Tesla FSD hits 8.8B miles
Tesla says its FSD (Supervised) program has surpassed 8.8 billion miles driven, underscoring how AV teams continue to rely on massive scale data collection to chase reliability and corner‑case coverage. Big mileage numbers keep emphasizing data pipelines and fleet learning as core assets for autonomy engineering. (x.com)
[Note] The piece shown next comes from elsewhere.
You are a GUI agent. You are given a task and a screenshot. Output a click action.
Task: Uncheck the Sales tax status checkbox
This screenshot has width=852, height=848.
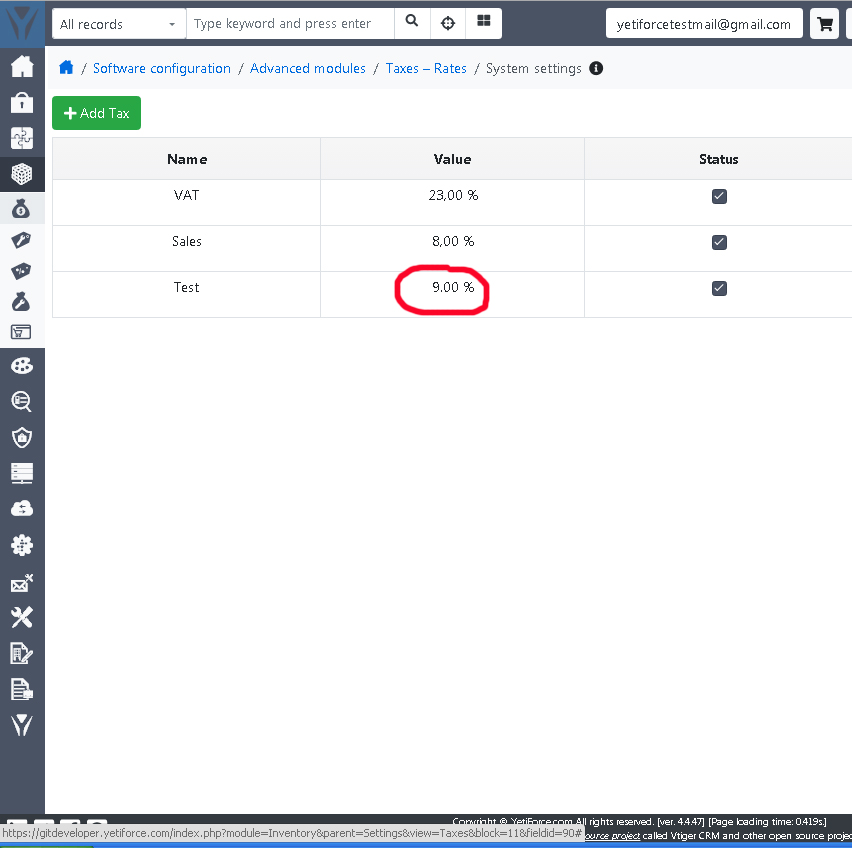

Tesla posted the safety update on its official X account on Feb. 18, 2026, attaching a graphic that breaks down recent FSD (Supervised) mileage and collision-rate figures. Annual FSD (Supervised) miles jumped from roughly 6 million in 2021 to about 80 million in 2022, 670 million in 2023, 2.25 billion in 2024 and 4.25 billion in 2025, with Tesla watchers reporting an additional ~1 billion miles in the first 50 days of 2026. In its North American safety snapshot, Tesla reported 830 “major” collisions with FSD (Supervised) engaged across roughly 4.4 billion miles — about one major collision per 5.3 million miles — versus ~16,131 major collisions for Teslas driven manually with Active Safety over a much larger manual-mileage base. Federal scrutiny has followed the safety release: the National Highway Traffic Safety Administration upgraded its probe into FSD to an Engineering Analysis on March 19, 2026, covering about 3.2 million vehicles and citing failures to detect degraded-visibility conditions like glare and fog. Regulatory rollout activity in Europe is tied to Tesla’s recent data push: Tesla has completed vehicle testing with the Dutch regulator after running more than 13,000 FSD ride‑alongs, though formal RDW approval slipped and was rescheduled for an expected April 10, 2026 decision. Tesla and independent trackers note the recent mileage surge positions the fleet to approach roughly 10 billion supervised miles in 2026 if the early‑year pace continues, reinforcing the company’s long-stated 10‑billion‑mile training-data benchmark for large-scale autonomy development.